--- Records for the task ---

+===+

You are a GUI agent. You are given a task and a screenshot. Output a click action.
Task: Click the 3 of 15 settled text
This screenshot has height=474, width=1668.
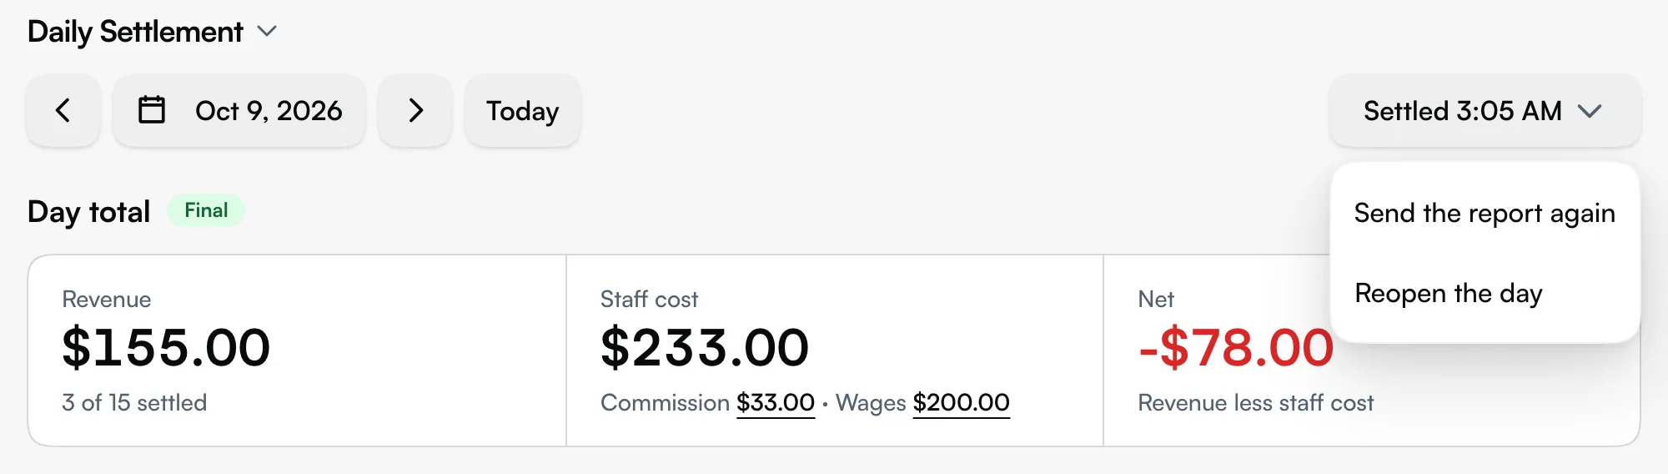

+===+

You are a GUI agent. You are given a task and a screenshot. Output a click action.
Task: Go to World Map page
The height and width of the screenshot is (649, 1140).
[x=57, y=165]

+===+

--- Aim of the exercise ---
Copy word for word the stretch of entries above from the line that has "Task: Click the 3 of 15 settled text" through the line that has "This screenshot has height=474, width=1668.", both ends included, and nothing outside it.

--- Solution for this problem ---
Task: Click the 3 of 15 settled text
This screenshot has height=474, width=1668.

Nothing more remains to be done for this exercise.